On the side of the pitch to my left were what looked like old bus shelters which one of the Bedlington defenders managed to clear twice in the first five minutes when wellying clearances into the car park. Esh Winning took the lead around ten minutes into the game with a cracking shot from twenty-five yards that may well have taken a deflection.

A further ten minutes in and Esh Winning were two up when one of their centre-halves turned in a corner at the back post. On the half hour the hosts made it three with a right-footed shot across the keeper into the far corner.

I worried for Bedlington at this point as all the Esh Winning goals had come whilst playing up the slope and with the advantage of kicking downhill after the break I did wonder if we might be on for double figures.

The second half was better for Bedlington and they won a pen which was a clear error from the ref. The Esh Winning players appealed to the elderly lino for his help but he just kept repeating ‘I didn’t give it’ or when asked to intervene ‘only if he needs me’. The ref, who I suspect would be asked for ID in pubs for at least another twenty years or so, had incorrectly overruled the same lino on a throw in the first half and clearly was in no mood to seek a second opinion, especially a dissenting one.

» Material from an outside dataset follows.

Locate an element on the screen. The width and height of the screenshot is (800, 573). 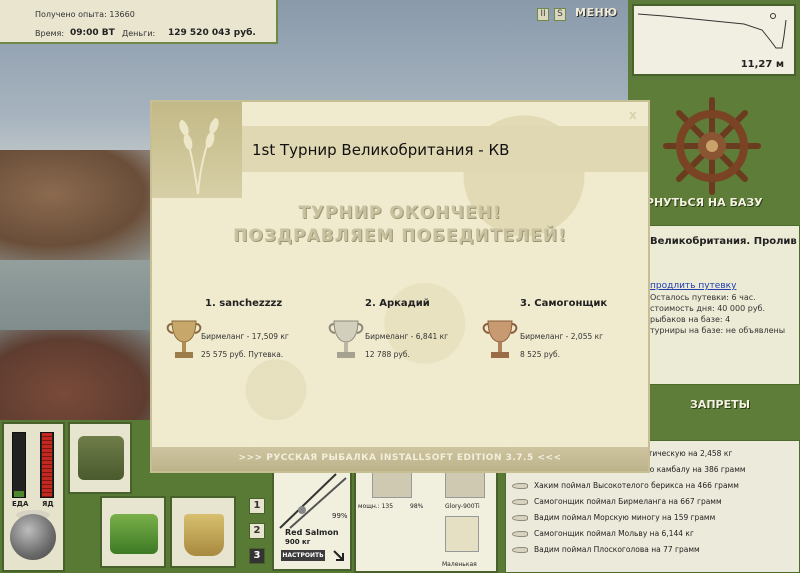
dialog-title: 1st Турнир Великобритания - КВ is located at coordinates (381, 150).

The home keeper saved the initial spot kick but couldn’t keep out the rebound and Bedlington reduced the deficit to two. With twenty minutes remaining Bedlington gave the ball away out wide and the subsequent cross was easily tucked away to restore Esh Winning’s three goal advantage.

It finished four-one, with the only other incident of note being a Bedlington striker getting his marching orders in the final moments for something that he said to the ref. The miscreant, who should have seen red anyway for his man-bun, looked very much like one of the fellas who works in my local butchers. If he was the same bloke, or as equally handy with a meat cleaver, I think the ref may have made another error in not overlooking the late indiscretion.